Был тихий летний полдень. Он лежал в гамаке, в тени берез, и мечтал о том, как осенью поедет в Москву, зайдет к Грабарю в Третьяковскую галерею посмотреть новую экспозицию, как встретится с Лужским в Художественном театре, побродит по москворецким улочкам, а там, глядишь, и зима. Снова берлинская клиника, хирург Оппенгейм, операция, и он сможет не только ходить с палочкой, но плавать и, как прежде, ходить на охоту.
Пахло мятой, цветами, малиновым вареньем и тем густым ароматом, что дают зрелые июльские травы.

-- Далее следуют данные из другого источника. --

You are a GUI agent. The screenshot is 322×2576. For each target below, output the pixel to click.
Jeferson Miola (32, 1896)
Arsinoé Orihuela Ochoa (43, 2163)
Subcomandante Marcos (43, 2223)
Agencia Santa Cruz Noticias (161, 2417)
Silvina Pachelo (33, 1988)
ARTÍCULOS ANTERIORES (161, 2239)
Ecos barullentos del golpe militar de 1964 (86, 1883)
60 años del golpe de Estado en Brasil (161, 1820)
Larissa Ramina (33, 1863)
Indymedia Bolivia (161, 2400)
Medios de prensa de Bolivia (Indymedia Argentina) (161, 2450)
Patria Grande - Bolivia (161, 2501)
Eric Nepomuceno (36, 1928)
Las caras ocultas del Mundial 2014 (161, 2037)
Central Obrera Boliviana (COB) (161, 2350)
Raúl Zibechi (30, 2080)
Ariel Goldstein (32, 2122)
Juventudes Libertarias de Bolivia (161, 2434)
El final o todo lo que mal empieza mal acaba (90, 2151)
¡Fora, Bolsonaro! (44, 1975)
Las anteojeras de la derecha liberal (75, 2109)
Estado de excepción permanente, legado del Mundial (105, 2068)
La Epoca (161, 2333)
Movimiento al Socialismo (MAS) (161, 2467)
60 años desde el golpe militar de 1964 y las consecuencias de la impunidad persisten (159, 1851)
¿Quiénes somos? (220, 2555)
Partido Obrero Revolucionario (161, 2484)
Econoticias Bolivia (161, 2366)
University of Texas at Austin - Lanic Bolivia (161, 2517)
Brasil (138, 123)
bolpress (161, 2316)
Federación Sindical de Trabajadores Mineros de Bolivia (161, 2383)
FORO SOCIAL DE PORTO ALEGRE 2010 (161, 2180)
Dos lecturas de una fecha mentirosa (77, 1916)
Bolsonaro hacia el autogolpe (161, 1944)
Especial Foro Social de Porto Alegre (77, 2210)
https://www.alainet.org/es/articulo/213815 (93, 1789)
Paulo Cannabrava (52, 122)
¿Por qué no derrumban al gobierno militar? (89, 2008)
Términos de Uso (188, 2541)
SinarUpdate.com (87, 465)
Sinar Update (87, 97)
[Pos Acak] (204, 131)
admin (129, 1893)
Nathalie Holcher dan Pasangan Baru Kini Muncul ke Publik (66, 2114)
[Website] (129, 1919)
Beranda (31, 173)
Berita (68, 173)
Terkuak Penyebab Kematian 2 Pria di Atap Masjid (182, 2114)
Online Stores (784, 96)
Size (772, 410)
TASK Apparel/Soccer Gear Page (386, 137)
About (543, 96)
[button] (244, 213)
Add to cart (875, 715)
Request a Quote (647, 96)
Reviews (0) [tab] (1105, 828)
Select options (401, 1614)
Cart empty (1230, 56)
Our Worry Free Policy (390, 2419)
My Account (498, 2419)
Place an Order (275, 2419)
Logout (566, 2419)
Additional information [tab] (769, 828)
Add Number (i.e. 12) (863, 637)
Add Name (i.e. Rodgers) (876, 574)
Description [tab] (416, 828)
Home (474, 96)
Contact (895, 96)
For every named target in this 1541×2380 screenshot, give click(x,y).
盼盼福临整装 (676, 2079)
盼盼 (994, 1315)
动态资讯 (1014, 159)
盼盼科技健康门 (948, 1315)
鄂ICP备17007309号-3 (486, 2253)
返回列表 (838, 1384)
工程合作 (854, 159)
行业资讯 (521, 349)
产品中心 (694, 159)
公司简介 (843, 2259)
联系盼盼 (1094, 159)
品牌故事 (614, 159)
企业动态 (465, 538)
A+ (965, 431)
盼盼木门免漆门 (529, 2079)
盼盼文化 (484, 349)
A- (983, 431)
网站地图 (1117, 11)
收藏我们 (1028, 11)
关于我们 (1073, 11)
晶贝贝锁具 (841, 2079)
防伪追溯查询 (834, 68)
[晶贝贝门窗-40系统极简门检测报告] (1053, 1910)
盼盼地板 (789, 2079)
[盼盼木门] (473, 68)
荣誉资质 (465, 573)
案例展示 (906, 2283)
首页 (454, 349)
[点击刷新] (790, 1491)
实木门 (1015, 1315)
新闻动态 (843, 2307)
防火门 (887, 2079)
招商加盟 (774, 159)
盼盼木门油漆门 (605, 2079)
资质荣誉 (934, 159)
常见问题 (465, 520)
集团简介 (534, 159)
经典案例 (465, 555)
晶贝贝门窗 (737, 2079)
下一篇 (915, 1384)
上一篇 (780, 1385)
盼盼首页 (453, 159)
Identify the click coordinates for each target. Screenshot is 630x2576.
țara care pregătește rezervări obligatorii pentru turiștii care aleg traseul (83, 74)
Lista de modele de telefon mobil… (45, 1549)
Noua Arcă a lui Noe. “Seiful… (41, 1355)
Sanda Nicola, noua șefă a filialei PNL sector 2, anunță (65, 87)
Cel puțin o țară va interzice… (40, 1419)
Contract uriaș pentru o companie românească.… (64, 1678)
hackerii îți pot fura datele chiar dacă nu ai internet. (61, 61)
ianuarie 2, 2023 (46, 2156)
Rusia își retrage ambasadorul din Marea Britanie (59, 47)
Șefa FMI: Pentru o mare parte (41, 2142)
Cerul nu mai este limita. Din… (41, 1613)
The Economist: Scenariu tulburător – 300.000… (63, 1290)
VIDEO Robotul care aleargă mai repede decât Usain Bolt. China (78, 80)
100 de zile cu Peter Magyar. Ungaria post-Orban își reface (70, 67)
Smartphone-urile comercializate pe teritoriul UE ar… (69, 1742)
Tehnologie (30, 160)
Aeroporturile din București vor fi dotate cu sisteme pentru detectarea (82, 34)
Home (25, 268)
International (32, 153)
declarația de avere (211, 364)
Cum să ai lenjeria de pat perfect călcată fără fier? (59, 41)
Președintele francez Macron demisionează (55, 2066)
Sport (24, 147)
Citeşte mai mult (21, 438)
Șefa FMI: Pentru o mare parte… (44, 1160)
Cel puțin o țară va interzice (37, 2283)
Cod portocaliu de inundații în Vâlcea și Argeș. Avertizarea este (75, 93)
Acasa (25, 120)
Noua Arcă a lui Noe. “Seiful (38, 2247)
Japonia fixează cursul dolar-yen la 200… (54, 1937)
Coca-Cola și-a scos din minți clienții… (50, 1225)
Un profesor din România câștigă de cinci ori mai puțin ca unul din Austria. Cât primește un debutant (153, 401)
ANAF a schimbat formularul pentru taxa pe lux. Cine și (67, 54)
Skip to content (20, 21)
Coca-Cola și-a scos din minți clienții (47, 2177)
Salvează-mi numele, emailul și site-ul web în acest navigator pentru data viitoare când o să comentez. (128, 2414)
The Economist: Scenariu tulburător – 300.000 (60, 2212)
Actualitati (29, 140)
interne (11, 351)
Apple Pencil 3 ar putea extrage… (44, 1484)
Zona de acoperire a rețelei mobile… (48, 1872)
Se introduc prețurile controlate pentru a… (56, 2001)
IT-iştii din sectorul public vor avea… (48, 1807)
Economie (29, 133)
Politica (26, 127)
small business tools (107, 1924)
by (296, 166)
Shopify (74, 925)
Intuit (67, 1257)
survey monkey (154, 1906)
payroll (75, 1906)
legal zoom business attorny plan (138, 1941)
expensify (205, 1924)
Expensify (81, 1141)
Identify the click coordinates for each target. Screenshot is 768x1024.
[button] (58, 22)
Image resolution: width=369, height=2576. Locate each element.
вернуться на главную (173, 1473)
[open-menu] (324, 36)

Скрипел коростель. Жужжали осы. Все эти запахи и звуки, казалось, плавились в знойном июльском воздухе под солнцем.
Вдруг со стороны дороги послышался стук копыт, все нарастающий шум колес, и через минуту совсем близко промчалась бричка, в которой стоял в рост человек в картузе и кричал, повторяя одно слово: «Война, война! Война с германцами!»
Кустодиев вздрогнул.
Дети перестали качаться на качелях.
Собака с лаем бросилась за бричкой.
Через несколько дней Борис Михайлович писал:
«Как все это неожиданно и стремительно быстро произошло, и все и вся перевернуло вверх дном».
«Выбит из колеи всем этим. Работать не хочется, что делалось раньше с увлечением, теперь потеряло смысл».
«Здесь кругом стоит вой и рев бабий — берут запасных… Моего брата, видимо, возьмут, если уже не взяли, он в Петербурге инженером и недавно отбывал воинскую повинность».
«Очень хочется ехать в город отсюда, все-таки ближе к большой жизни — жить теперь в деревне и вести растительно-созерцательную жизнь как-то стыдно».
Когда они появились в Москве, на улицах проходили манифестации. Говорили о «всеславянском братстве», о победе наших войск на галицийском фронте.
А в это время брат Михаил, которого взяли в армию, писал о беспорядках на фронте. В газетах печатались списки убитых.
Смутно было на душе у Бориса Михайловича. Сразу заныли старые раны. В голове громоздились мысли о смертельной опасности для брата, о бедствиях всего народа. И все эти мысли завершала одна, очень личная: «Итак, я отрезан от единственного человека, который может меня спасти…» Немецкий профессор из берлинской клиники Оппенгейм был недосягаем, через границу проходил фронт.
Он сидел на высоком берегу Волги, там, где вливается в нее Ока и на десятки верст открываются широкие русские дали. Делал наброски в альбоме.
Внизу шумела Нижегородская ярмарка. Залиты солнцем деревянные ряды — оглобли, дуги, колеса, посуда расписная, с золотом, прялки разные, корытца, вальки, матрешки…
Звенела бело-малиновая церковь купцов Строгановых. Там шло молебствие о русских воинах, проливающих кровь на войне с германцами.
Завтра Борис Михайлович напишет своему другу Нотгафту: «На пароходе доехал только до Нижнего, дальше побоялся — ноги мои так себя неважно чувствовали, что не рискнул путешествовать с ними в таком виде и поехал назад… Пробыл один день в Нижнем и почти полдня просидел на берегу на бульваре… И совсем не видно было, что где-то сейчас происходит война, жестокая, ужасная, — все так же лениво плыли белые облака и так же тихая река влекла на себе лодки и баржи, так же в церквах звонили в колокола».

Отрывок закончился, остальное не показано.